Emotional Seeing

The one constant of online photography forums is that people are always ready to tell you how to make good photographs. There is sage advice literally at your fingertips. So many experts and all are hanging out on amateur photography sites. Are they experts? Not so much. They all seem to have read the same photography fundamentals manual. That must count for something.

Just to be clear I’m not an expert, only a seeker of knowledge. My chops as a non-professional photographer are meager. My advice about ‘how to do photography’ is worth absolutely nothing. Actually I do know one thing. When someone sees a photograph for the first time they form an instant opinion of the image. That immediate evaluation has something to do with emotion and nothing at all to do with technical details. That comes later.

As every good marketer will tell you the emotional hook is what keeps people interested in something long enough to consider other possibilities. Unfortunately for those of us who are trying to learn photography informally, the internet gurus don’t get it. They know the formula and nothing else matters.

Are there any options for the unfortunate autodidact wannabe photographer? Yes, there are. My poor advice is to learn a few fundamentals then go on about making the images you find interesting. As I warned earlier my advice is worth absolutely nothing.

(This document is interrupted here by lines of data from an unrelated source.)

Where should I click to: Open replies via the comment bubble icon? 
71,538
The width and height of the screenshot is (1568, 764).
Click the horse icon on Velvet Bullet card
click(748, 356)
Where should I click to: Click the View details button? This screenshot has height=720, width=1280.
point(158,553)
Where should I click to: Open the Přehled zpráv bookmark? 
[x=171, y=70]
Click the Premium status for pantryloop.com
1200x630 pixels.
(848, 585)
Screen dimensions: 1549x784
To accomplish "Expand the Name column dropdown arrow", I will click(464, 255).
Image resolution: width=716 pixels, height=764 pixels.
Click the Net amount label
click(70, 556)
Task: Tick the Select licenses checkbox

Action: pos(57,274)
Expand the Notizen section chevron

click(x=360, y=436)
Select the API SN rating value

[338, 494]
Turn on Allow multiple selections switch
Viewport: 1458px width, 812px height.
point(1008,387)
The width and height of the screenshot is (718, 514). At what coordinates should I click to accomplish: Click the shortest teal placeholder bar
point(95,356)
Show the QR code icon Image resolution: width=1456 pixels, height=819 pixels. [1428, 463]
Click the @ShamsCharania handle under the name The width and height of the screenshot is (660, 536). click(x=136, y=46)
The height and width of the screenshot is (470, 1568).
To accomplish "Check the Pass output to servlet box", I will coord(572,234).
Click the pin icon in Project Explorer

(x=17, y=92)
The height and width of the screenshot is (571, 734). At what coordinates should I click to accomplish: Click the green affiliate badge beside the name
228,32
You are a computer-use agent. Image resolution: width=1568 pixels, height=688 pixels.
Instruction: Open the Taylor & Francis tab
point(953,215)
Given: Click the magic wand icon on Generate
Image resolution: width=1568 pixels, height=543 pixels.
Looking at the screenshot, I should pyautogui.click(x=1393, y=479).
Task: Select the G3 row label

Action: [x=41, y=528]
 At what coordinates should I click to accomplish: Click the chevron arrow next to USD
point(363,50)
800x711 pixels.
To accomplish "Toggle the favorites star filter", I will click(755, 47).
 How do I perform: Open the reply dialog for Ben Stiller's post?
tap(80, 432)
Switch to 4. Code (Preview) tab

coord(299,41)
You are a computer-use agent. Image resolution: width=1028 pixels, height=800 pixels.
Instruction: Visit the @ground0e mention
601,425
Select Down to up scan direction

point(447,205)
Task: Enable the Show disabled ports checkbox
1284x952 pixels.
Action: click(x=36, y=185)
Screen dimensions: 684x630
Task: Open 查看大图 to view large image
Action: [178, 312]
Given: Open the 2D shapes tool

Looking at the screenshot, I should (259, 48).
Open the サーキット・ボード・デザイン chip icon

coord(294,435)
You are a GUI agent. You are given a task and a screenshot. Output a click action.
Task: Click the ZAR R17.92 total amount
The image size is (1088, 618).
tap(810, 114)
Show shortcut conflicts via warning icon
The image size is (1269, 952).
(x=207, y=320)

If you persist in making photographs for long enough you will either get better or quit. I’m still on the knife edge myself.

Hard Landscape

As with many people in the US, I’ve been watching the terrible aftermath of hurricane Harvey on the Houston area. My home in San Antonio, TX was spared the effects of the storm. However I lived in Houston for some years and even went through a hurricane there. Alicia was much smaller than Harvey but I got the full experience of wind, flooding, even having the eye of the storm pass directly over my house. I will never do anything like that again.

Petroleum is at the core of business in Houston and much of Texas. People who live in the state understand the compromise involved in extracting mineral wealth from the earth. It is a messy activity that inevitably degrades the environment. So far the economic benefit of petroleum wealth has exceeded the damage for most citizens here. Regardless, it is difficult to persuade people to act against their own economic interests to regulate the business.

Outside of the cities, Texas is sparsely populated, rural and strongly maintains traditional values. The vastness and rugged beauty of the land is hard to convey. Just as an example, I enjoy spending time in the Big Bend region. In order to get to the Bend for a sunrise photo I have to leave San Antonio at 2:00am and drive 70-80 miles an hour the whole way. It is worth every minute of effort to experience the beauty found there.

Part of my route through West Texas usually takes me across the Edwards Plateau. Some areas of the plateau are known as the Texas Hill Country. They are the beautiful heart of Central Texas. Areas further north and west are rugged ranch lands dotted with tracts of oil and gas production. These are the places I like to photograph.

Out on the plateau you see mostly oil service vehicles and crude oil tankers on the roads by day, nothing at night. There are also stationary engines driving huge compressors working 24/7 squeezing natural gas into liquid. The remnants of obsolete equipment is often scattered around if you look hard enough in the right places.

Angular industrial tools set against barren natural landscape makes for dramatic photographs. Usually there are no people out there to ask questions. As they say, access is everything when it comes to taking photographs.